Make an exact copy of every record that follows.

Collected data:
● ● ● ●

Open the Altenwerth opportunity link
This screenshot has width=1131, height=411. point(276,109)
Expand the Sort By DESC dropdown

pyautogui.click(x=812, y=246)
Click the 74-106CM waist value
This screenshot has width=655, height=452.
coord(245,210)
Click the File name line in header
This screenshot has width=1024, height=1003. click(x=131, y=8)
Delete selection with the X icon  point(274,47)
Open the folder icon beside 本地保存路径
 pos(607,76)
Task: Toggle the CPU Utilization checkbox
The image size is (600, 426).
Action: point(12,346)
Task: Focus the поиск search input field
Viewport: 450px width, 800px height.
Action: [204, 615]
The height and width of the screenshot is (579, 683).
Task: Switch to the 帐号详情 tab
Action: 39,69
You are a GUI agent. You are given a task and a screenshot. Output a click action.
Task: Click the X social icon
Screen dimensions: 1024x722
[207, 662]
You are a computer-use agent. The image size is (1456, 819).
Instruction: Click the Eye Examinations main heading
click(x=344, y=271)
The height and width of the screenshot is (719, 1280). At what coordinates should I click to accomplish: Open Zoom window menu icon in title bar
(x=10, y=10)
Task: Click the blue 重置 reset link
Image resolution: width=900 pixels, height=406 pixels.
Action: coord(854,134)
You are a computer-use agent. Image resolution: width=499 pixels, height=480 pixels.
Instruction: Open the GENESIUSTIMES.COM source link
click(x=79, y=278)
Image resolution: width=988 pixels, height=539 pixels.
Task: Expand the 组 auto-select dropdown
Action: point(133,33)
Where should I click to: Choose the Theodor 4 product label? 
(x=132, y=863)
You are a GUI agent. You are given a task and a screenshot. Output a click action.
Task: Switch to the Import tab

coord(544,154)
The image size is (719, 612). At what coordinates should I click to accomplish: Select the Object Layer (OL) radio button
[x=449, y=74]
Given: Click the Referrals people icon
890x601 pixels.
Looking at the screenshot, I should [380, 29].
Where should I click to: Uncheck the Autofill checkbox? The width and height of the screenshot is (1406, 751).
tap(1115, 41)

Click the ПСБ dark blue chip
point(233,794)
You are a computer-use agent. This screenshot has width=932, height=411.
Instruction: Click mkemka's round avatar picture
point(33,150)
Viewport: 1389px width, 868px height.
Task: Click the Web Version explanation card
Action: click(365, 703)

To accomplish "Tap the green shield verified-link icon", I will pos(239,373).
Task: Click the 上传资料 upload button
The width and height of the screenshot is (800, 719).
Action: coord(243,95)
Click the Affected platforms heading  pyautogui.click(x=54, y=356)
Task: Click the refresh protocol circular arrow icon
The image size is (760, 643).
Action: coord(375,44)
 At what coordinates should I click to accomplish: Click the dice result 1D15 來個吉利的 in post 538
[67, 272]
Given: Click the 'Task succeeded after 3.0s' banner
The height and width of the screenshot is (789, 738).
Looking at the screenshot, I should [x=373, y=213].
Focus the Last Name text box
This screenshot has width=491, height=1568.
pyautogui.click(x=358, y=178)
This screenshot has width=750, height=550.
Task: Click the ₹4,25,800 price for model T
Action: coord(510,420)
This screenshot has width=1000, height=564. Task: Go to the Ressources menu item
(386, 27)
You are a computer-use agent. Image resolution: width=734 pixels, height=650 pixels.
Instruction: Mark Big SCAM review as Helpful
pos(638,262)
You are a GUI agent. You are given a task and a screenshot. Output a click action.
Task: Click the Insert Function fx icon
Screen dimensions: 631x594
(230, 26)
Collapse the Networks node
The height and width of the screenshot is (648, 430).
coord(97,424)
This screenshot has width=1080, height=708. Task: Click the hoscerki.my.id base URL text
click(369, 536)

● ● ● ●

* **Written reply**
Open the Altenwerth opportunity link
This screenshot has width=1131, height=411. point(276,109)
Expand the Sort By DESC dropdown

pyautogui.click(x=812, y=246)
Click the 74-106CM waist value
This screenshot has width=655, height=452.
coord(245,210)
Click the File name line in header
This screenshot has width=1024, height=1003. click(x=131, y=8)
Delete selection with the X icon  point(274,47)
Open the folder icon beside 本地保存路径
 pos(607,76)
Task: Toggle the CPU Utilization checkbox
The image size is (600, 426).
Action: point(12,346)
Task: Focus the поиск search input field
Viewport: 450px width, 800px height.
Action: [204, 615]
The height and width of the screenshot is (579, 683).
Task: Switch to the 帐号详情 tab
Action: 39,69
You are a GUI agent. You are given a task and a screenshot. Output a click action.
Task: Click the X social icon
Screen dimensions: 1024x722
[207, 662]
You are a computer-use agent. The image size is (1456, 819).
Instruction: Click the Eye Examinations main heading
click(x=344, y=271)
The height and width of the screenshot is (719, 1280). At what coordinates should I click to accomplish: Open Zoom window menu icon in title bar
(x=10, y=10)
Task: Click the blue 重置 reset link
Image resolution: width=900 pixels, height=406 pixels.
Action: coord(854,134)
You are a computer-use agent. Image resolution: width=499 pixels, height=480 pixels.
Instruction: Open the GENESIUSTIMES.COM source link
click(x=79, y=278)
Image resolution: width=988 pixels, height=539 pixels.
Task: Expand the 组 auto-select dropdown
Action: point(133,33)
Where should I click to: Choose the Theodor 4 product label? 
(x=132, y=863)
You are a GUI agent. You are given a task and a screenshot. Output a click action.
Task: Switch to the Import tab

coord(544,154)
The image size is (719, 612). At what coordinates should I click to accomplish: Select the Object Layer (OL) radio button
[x=449, y=74]
Given: Click the Referrals people icon
890x601 pixels.
Looking at the screenshot, I should [380, 29].
Where should I click to: Uncheck the Autofill checkbox? The width and height of the screenshot is (1406, 751).
tap(1115, 41)

Click the ПСБ dark blue chip
point(233,794)
You are a computer-use agent. This screenshot has width=932, height=411.
Instruction: Click mkemka's round avatar picture
point(33,150)
Viewport: 1389px width, 868px height.
Task: Click the Web Version explanation card
Action: click(365, 703)

To accomplish "Tap the green shield verified-link icon", I will pos(239,373).
Task: Click the 上传资料 upload button
The width and height of the screenshot is (800, 719).
Action: coord(243,95)
Click the Affected platforms heading  pyautogui.click(x=54, y=356)
Task: Click the refresh protocol circular arrow icon
The image size is (760, 643).
Action: coord(375,44)
 At what coordinates should I click to accomplish: Click the dice result 1D15 來個吉利的 in post 538
[67, 272]
Given: Click the 'Task succeeded after 3.0s' banner
The height and width of the screenshot is (789, 738).
Looking at the screenshot, I should [x=373, y=213].
Focus the Last Name text box
This screenshot has width=491, height=1568.
pyautogui.click(x=358, y=178)
This screenshot has width=750, height=550.
Task: Click the ₹4,25,800 price for model T
Action: coord(510,420)
This screenshot has width=1000, height=564. Task: Go to the Ressources menu item
(386, 27)
You are a computer-use agent. Image resolution: width=734 pixels, height=650 pixels.
Instruction: Mark Big SCAM review as Helpful
pos(638,262)
You are a GUI agent. You are given a task and a screenshot. Output a click action.
Task: Click the Insert Function fx icon
Screen dimensions: 631x594
(230, 26)
Collapse the Networks node
The height and width of the screenshot is (648, 430).
coord(97,424)
This screenshot has width=1080, height=708. Task: Click the hoscerki.my.id base URL text
click(369, 536)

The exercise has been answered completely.